Abstract
We describe a case with rapid relapse after resection of a sunitinib-resistant gastrointestinal stromal tumor (GIST). Liver metastases and foci of left retroperitoneal recurrence developed during adjuvant imatinib treatment. The tumors did not shrink after sunitinib treatment, and hepatectomy and retroperitoneal tumorectomy were performed. Histological examination showed a Ki67 labeling index of over 50% in viable tumor cells. Genomic analysis revealed mutations in exons 11 and 13 of the c-KIT gene. Computed-tomographic scan revealed retroperitoneal recurrence at the surgical site five weeks post-operatively. In this case, high proliferative activity of the recurrent foci was associated with resistance to sunitinib and rapid recurrence during the perioperative withdrawal of sunitinib. It is important to consider the possibility of an exon 13 mutation with an aggressive phenotype when treating sunitinib-resistant GISTs. Surgical intervention for sunitinib-resistant GISTs should be carefully considered if R0 resection is not possible.

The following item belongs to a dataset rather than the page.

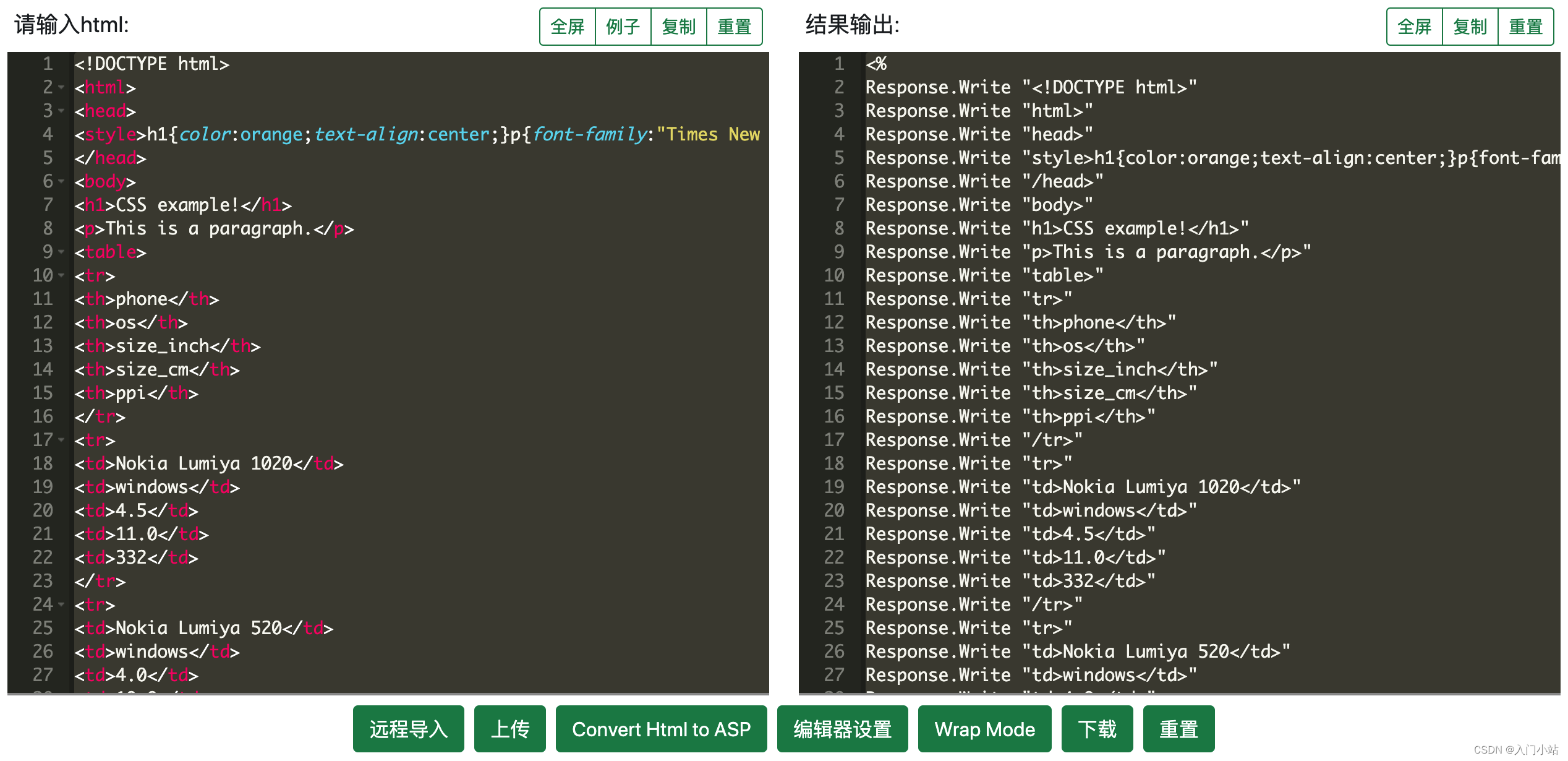Viewport: 1568px width, 761px height.
Task: Collapse the html tag fold arrow
Action: 61,88
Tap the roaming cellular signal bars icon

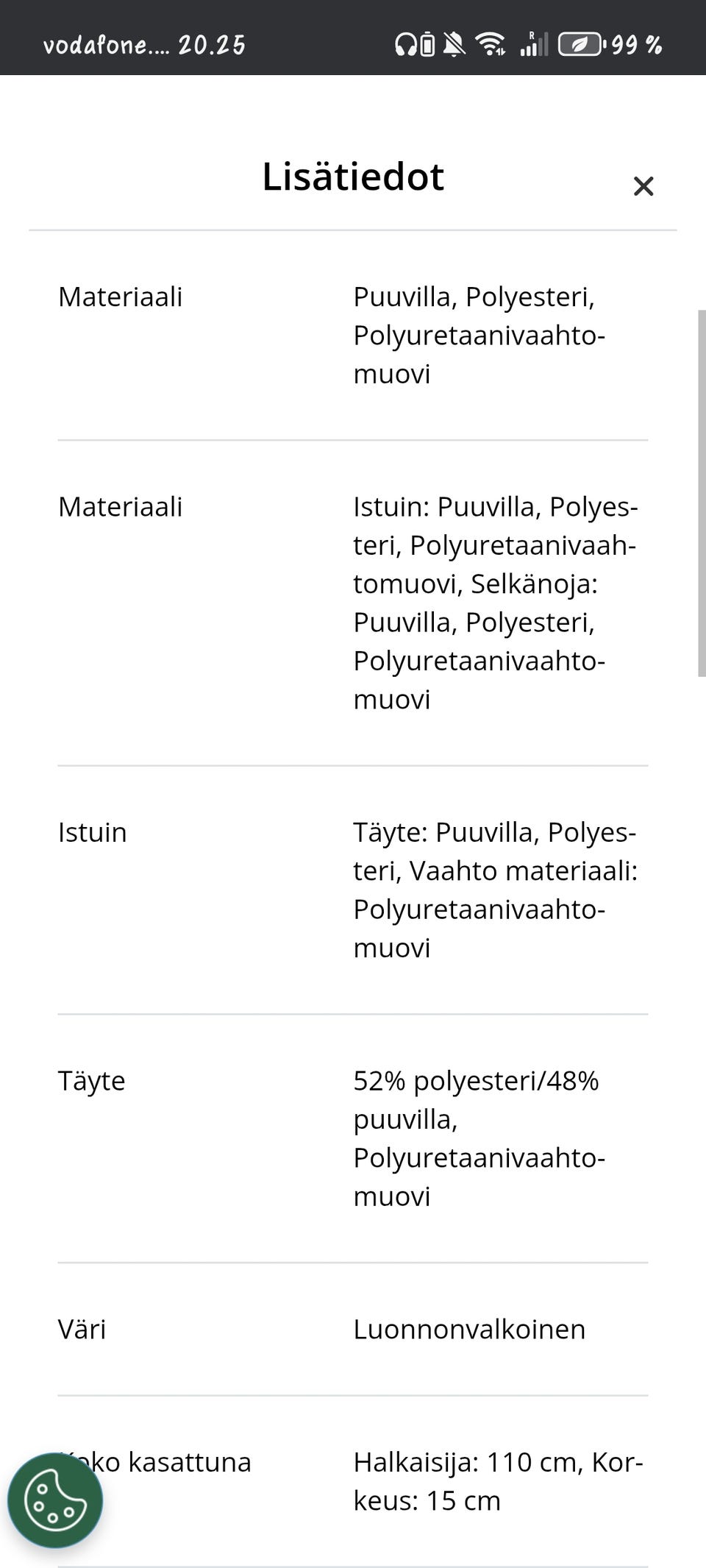click(x=533, y=45)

Gastrointestinal stromal tumor (GIST) is the most common mesenchymal tumor of the gastrointestinal tract. The majority of GISTs have a gain-of-function mutation of the c-KIT or platelet-derived growth factor receptor (PDGFR) alpha gene in the interstitial cells of Cajal (1-3). Most of the c-KIT mutations are located in exon 11, which encodes for the KIT receptor juxtamembrane domain, while others are located in exons 9, 13, or 17 (1, 4-6). Although surgery is the most effective treatment for resectable primary GISTs, post-operative recurrence or metastasis are difficult to cure with surgery alone.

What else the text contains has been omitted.